Excerpted text:
# # # # # # #

Lesson

Introduction to Pandas

Learn Pandas fundamentals in SQLPad's Data Science in Action course with practical examples and guided lessons.

In this lesson, we will cover the basics of Pandas, a powerful and widely-used Python library for data manipulation and analysis. Pandas provides data structures and functions needed to work with structured data seamlessly. We will learn how to create and manipulate Pandas data structures called Series and DataFrames.

What is Pandas?

Pandas is an open-source library that provides high-performance, easy-to-use data structures and data analysis tools for Python programming language. It is built on top of the NumPy library and allows us to perform various data manipulation, cleaning, and analysis tasks with just a few lines of code.

Installing Pandas

You do not need to install Pandas for this course, as we will provide an online playground with everything ready to go.

Pandas Data Structures: Series and DataFrame

Pandas has two main data structures:

  1. Series: A one-dimensional labeled array capable of holding any data type.
  2. DataFrame: A two-dimensional labeled data structure with columns of potentially different types.

Let's start by importing the Pandas library and explore these data structures.

import pandas as pd

Series

A Series is a one-dimensional array-like object containing a sequence of values and an associated array of data labels, called its index.

Let's create a simple Pandas Series:

import pandas as pd

data = [3, 5, 7, 9]
ser = pd.Series(data)

print(ser)

# # # # # # #

Material provided:
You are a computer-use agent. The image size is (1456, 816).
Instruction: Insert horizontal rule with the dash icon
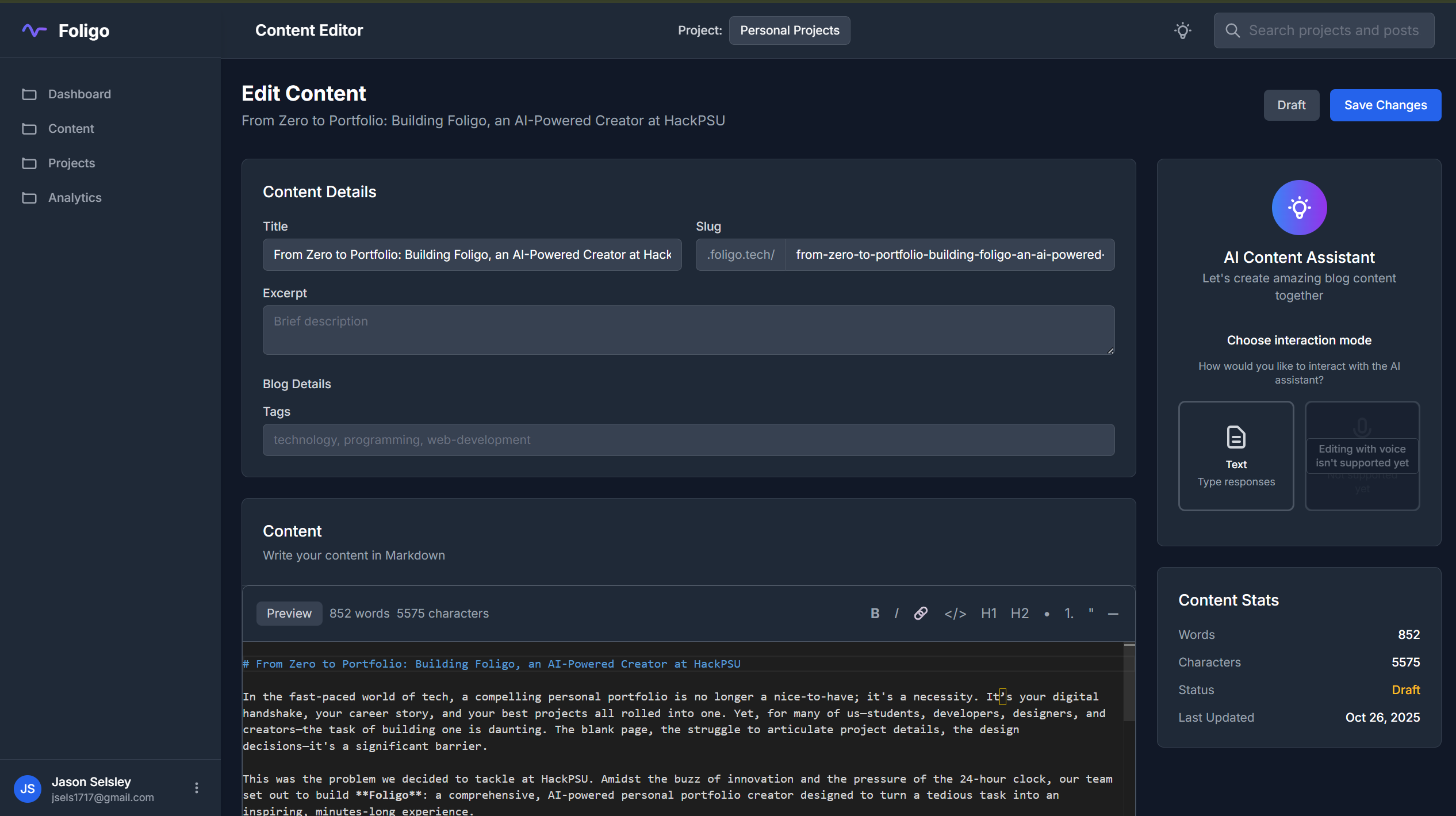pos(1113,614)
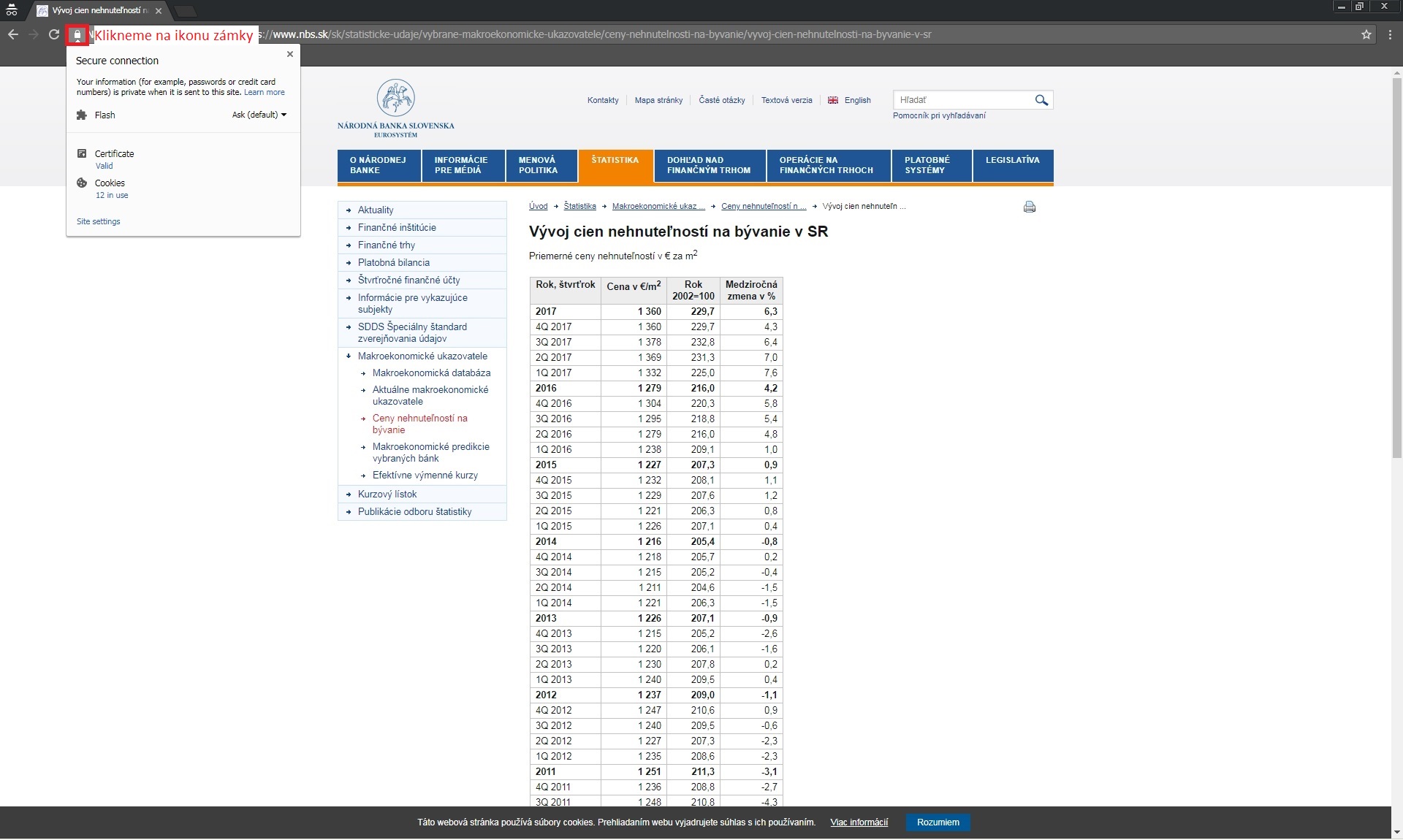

# # # # # # #

Instruction 1:
Reproduce the passage of the Pandas lesson between "In this lesson, we" and "What is Pandas?", inclusive.
Instruction 2:
Pick up the Pandas lesson after its final line and keep writing it.

Task output 1:
In this lesson, we will cover the basics of Pandas, a powerful and widely-used Python library for data manipulation and analysis. Pandas provides data structures and functions needed to work with structured data seamlessly. We will learn how to create and manipulate Pandas data structures called Series and DataFrames.

What is Pandas?

Task output 2:
DataFrame

A DataFrame is a two-dimensional tabular data structure with labeled axes (rows and columns). It can be thought of as a collection of Series sharing the same index. We can create a DataFrame from various data sources such as dictionaries, lists, or even NumPy arrays.

Let's create a simple Pandas DataFrame:

import pandas as pd

data = {
    'A': [1, 2, 3],
    'B': [4, 5, 6],
    'C': [7, 8, 9]
}

df = pd.DataFrame(data)

print(df)

Load Built-in Datasets

For this course, we will use built-in datasets provided by Plotly and Pandas. Let's load the famous "Iris" dataset using the Plotly Express library:

import plotly.express as px

iris_df = px.data.iris()
print(iris_df.head())

Now that we have loaded the Iris dataset into a DataFrame, let's explore some basic Pandas operations and functions.

Basic Operations and Functions

DataFrame Information

To get basic information about a DataFrame, such as the number of rows and columns, data types, and memory usage, we can use the info() function:

  • iris_df.info()

Descriptive Statistics

To get summary statistics of the numerical columns in a DataFrame, we can use the describe() function:

iris_df.describe()

Selecting Columns

To select a single column from a DataFrame, we can use either the column name in square brackets ['column_name'] or the column name as an attribute .column_name:

species_column = iris_df['species']
species_column

Filtering Data

To filter rows based on a condition, we can use boolean indexing. For example, let's filter the Iris dataset to only include rows where the sepal_width is greater than 3:

filtered_df = iris_df[iris_df['sepal_width'] > 3]
filtered_df

Grouping Data

We can group data based on the values in one or more columns using the groupby() function. For example, let's group the Iris dataset by the species column and calculate the mean of the other columns:

grouped_df = iris_df.groupby('species').mean()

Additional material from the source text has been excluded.